C. : Quels sont les défis pénibles et techniques sur un plateau, les moments où il faut bricoler ?

H. A. : Le plus pénible, ce sont les situations impossibles. Exemple : «On n’a pas d’argent, mais je veux filmer dans ce champ, la nuit, faire des plans à l’épaule et tourner autour des comédiens ». Il faut que le réalisateur ait conscience que demander quelque chose implique forcément autre chose. Et s’il ne le sait pas, il faut qu’il sache écouter et entendre ce que j’ai à lui dire. C’est mon métier aussi, je suis technicien donc je sais ce que ça implique. Je n’ai pas la vérité non plus. Quand une production refuse quelque chose, je dois proposer d’autres solutions mais il faut que le réalisateur adapte ses envies. En même temps, c’est grâce aux contraintes qu’on est inventif. Parfois, on se retrouve dans des situations compliquées, il faut imaginer, inventer de nouvelles choses, bricoler. En Belgique, on n’a pas beaucoup de moyens, pas toujours ceux qu'on voudrait par rapport à nos ambitions.

 

C. : En ce moment, tu travailles beaucoup sur des films français et des co-productions. Est-ce que le fait d’avoir appris à bricoler et trouver des astuces t’a t'aidé à travailler sur des projets plus forts ? Crois-tu que les expériences en Belgique t’ont appris à mieux t’adapter ?

H. A. : Le fait d’avoir travaillé en Belgique, d’avoir appris ici, fait sans doute que j’ai plus tendance à chercher et à trouver des solutions que les autres, plus qu’un chef opérateur français. Je cherche toujours à m’adapter par rapport au projet, au budget, etc. Tous les chefs opérateurs sont comme ça, on fait le mieux avec l’économie qu’on a et l’artistique qu’on nous demande. Je suis peut-être plus inventif à certains points de vue et moins à d’autres. Parfois, j’accepte des choses plus facilement que d’autres alors qu’il ne fallait pas. J’ai déjà été confronté à des situations où la production me refusait quelque chose. Mais si sur le plateau ça ne marche pas, c’est toi le responsable. Je me suis déjà fait avoir, à vouloir trop m’adapter.

 

C. : On ne se rend pas compte que vous êtes aussi l’intermédiaire avec la production.

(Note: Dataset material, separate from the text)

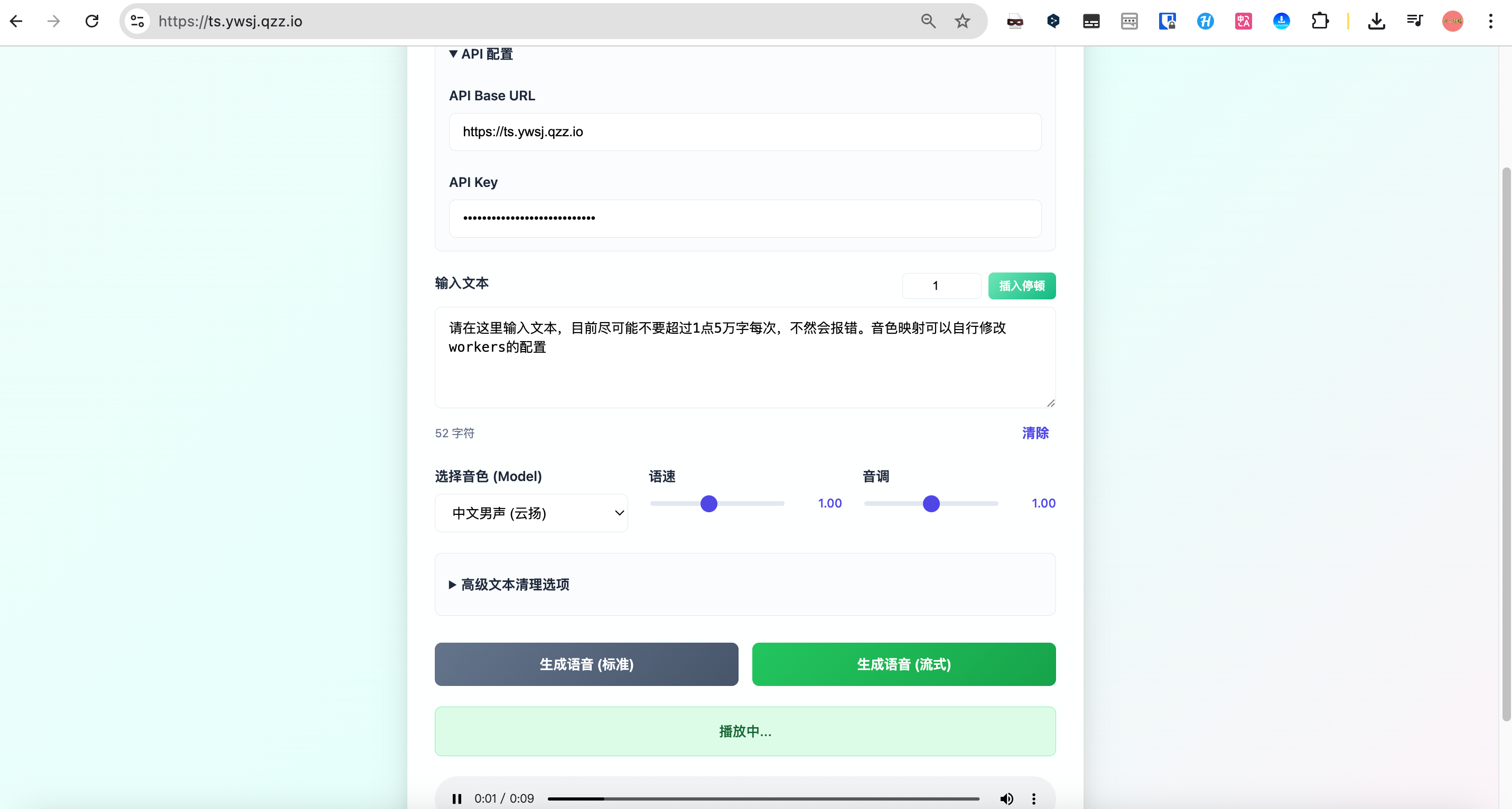The image size is (1512, 809).
Task: Open the browser extensions puzzle icon
Action: (1320, 22)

H. A. : On est entre le réalisateur et la production. C’est le propre d’un technicien en fait : d’être entre l’artistique et la technique.

 

Icare de Nicolas Boucart

 

C. : Dans ta filmographie, il y a peu de courts-métrages.

H. A. : J’en ai fait pas mal au début. Ça m’a servi à apprendre beaucoup de choses, à faire mes armes. Mais ce n’est pas vraiment ma place, c’est celle des jeunes chefs opérateurs. Si les vieux techniciens font tous les courts-métrages, les jeunes ne vont jamais travailler. Les courts métrages, c’est très bien pour apprendre et s’exercer. J’ai beaucoup travaillé avec Nicolas Boucart et j’ai fait son court-métrage Icare. On s’entend très bien, il a cadré la moitié de son film. Lui étant machiniste et moi cadreur, on se comprend bien. Puis, quand on grandit, quand on a des enfants, il faut gagner un peu d’argent. Mais je ferais des courts-métrages avec plaisir si on me le demandait.

 

C. : Tu gardes un lien avec le cinéma belge, en travaillant par exemple sur Duelles de Olivier Masset-Depasse. Pour toi, c’est important de rester dans l’industrie belge ?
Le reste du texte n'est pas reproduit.